A great example of this lack of cohesion in the movie’s tone comes about an hour or so into the movie. This may be considered a SPOILER but really trust me on this one, I’m not ruining anything (I’m actually trying to save you). So this Daniel character starts out as super nice and friendly, but when Blake gets stuck in a car under rubble in a parking garage, he leaves her to get help. But when someone dies right in front of him, he goes into shock and wanders away, leaving Blake behind. A few scenes later, he purposefully dicks over some guy to snag his secure spot to save himself while the other guy (presumably) dies. So he went from shell shocked to just being an asshole. And then we don’t see him again until much later, when a tsunami is going to destroy the west coast – he’s crossing a bridge on foot with other evacuees, and he looks up and sees a cargo ship on top of a tsunami wave coming right for him, and a shipping container falls off the ship and crushes him comically, ending this stupidly drawn character’s four scene story arc. And then this is immediately followed by everyone else dying from the tsunami, including a moment in which an elderly couple looks up, sees the wave coming for them, and they turn to each other and embrace, knowing they are going to die. A character’s comical death is punctuated with the very sad deaths of many, many people, and either this is a dumb move by the filmmakers or their attempt to make the audience feel guilty about watching so many PG-13 deaths.
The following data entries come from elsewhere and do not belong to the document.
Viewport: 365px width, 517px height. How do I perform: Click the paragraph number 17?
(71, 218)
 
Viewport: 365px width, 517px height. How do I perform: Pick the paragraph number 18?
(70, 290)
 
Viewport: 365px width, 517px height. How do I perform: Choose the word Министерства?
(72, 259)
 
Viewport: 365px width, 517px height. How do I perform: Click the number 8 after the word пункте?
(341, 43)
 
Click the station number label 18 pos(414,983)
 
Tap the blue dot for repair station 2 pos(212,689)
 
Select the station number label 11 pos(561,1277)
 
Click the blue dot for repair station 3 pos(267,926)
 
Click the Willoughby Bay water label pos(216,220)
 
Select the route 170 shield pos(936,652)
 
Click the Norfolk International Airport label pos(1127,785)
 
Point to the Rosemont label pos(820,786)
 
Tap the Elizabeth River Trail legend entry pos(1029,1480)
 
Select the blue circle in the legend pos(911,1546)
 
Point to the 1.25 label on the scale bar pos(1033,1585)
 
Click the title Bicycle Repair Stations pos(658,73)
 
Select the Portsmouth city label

And considering everything else that happens in this movie, the former seems MUCH more likely.
Oh, and that tsunami? We see parts of it crash from a number of different ground level perspectives, and every single time there was some sort of large boat or ship at the top of the wave, and multiple people look up in time to see a ship coming right for them. It was ridiculous.
Since this is a disaster movie, at there is plenty of disastering going on. Multiple earthquakes in multiple locations, plus that tsunami makes for a lot of crumbling buildings and collapsing bridges. The most striking image of the whole movie is probably a shot of a set of skyscrapers in San Francisco swaying back and forth wildly from the force of the earthquake, that was a pretty crazy sight. But otherwise, it all looks like a bunch of CG destruction, ugly and not particularly memorable. At no point did I feel real danger or tension from the collapsing cities or crumbling streets because it never felt real, there was no weight to any of it. Much like the story of Ray and Emma getting over the thing that broke up their marriage, or the story of Blake and the two English boys, not of it had any real weight and felt inconsequential.
Sure this is just an old school style b-movie like “Earthquake” or “The Towering Inferno,” but those movies weren’t very good either, they were just reasons for putting together lots of stars and special effects. Well “San Andreas” only has a handful of stars and bland special effects so it can’t even seem to compete with those 70’s disaster “classics.” Once again Dwayne Johnson is the best thing in a bad movie. Someone get this guy a better project on the double. He deserves more than this.